A learning agent is a system that improves its behavior over time by learning from experience. One of the most widely used methods for teaching agents is Q-learning, a powerful way to help an agent learn the best actions in different situations.

Imagine an agent moving through a maze. It doesn’t know the way out at first. But over time, it learns which paths lead to the goal and which ones lead to dead ends. It does this without being told the correct route. It just tries things, sees what happens, and learns from it.
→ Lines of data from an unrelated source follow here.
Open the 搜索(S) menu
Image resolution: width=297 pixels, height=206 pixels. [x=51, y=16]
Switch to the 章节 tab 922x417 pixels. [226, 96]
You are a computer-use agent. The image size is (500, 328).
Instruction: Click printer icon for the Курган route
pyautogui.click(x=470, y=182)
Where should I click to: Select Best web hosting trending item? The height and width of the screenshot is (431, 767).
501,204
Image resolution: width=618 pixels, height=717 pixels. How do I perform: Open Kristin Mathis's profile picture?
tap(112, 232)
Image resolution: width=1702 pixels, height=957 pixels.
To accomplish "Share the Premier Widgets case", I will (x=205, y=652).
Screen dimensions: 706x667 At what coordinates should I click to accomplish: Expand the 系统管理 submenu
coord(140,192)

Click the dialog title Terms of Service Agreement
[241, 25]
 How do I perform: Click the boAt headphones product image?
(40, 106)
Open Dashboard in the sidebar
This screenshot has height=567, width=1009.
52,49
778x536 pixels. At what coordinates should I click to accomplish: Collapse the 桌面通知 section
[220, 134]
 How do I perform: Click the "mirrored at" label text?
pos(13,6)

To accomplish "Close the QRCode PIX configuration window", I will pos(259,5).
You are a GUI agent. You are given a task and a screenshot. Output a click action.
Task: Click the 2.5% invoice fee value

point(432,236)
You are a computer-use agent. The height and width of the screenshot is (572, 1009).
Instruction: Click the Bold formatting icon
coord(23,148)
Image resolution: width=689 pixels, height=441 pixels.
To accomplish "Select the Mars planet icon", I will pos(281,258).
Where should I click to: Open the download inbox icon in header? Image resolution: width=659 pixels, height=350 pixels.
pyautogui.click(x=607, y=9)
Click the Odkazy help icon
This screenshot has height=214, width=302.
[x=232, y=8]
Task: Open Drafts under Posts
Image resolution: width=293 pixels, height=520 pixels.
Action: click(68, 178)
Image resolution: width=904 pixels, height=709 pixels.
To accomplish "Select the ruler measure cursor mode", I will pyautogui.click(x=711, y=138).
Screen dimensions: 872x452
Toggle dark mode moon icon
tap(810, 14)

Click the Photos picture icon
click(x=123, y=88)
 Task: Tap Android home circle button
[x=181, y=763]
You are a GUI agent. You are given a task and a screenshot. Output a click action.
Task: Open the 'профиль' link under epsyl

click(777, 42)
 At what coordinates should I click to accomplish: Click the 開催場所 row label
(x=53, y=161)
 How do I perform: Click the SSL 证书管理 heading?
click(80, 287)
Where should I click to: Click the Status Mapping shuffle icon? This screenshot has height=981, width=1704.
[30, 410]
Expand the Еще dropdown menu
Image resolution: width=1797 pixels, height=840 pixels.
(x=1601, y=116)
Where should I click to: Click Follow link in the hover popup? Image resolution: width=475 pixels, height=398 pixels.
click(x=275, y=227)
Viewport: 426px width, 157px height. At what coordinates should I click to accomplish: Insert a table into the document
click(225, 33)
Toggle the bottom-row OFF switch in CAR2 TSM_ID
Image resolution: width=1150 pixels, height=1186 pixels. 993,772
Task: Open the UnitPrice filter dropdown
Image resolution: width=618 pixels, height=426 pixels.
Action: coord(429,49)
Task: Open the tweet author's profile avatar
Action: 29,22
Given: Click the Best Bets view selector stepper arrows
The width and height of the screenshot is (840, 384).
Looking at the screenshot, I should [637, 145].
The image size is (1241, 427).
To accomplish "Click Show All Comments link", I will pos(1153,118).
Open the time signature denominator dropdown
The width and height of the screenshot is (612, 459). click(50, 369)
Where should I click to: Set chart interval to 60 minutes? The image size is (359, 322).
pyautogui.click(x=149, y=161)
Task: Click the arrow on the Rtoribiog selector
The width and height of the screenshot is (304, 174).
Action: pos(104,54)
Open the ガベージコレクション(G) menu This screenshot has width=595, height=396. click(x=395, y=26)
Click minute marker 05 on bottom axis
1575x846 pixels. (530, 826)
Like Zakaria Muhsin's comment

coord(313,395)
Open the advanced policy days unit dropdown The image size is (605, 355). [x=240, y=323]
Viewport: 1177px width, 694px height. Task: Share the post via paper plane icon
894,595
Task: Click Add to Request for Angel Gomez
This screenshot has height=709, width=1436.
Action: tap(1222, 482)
This is exactly what Q-learning does. It helps the agent learn how good each action is in each state, based on what it experiences.

The Big Idea Behind Q-Learning

In reinforcement learning, the agent wants to maximize the total reward it receives over time. To do that, it must learn which actions give better results. Q-learning gives the agent a way to estimate the quality of each action in each state. This estimate is stored in a table called the Q-table.

Each entry in the Q-table represents a guess:

If I'm in state S and I take action A, how much total reward can I expect?

This guess is written as:

Q(s, a) — the expected reward for taking action a in state s.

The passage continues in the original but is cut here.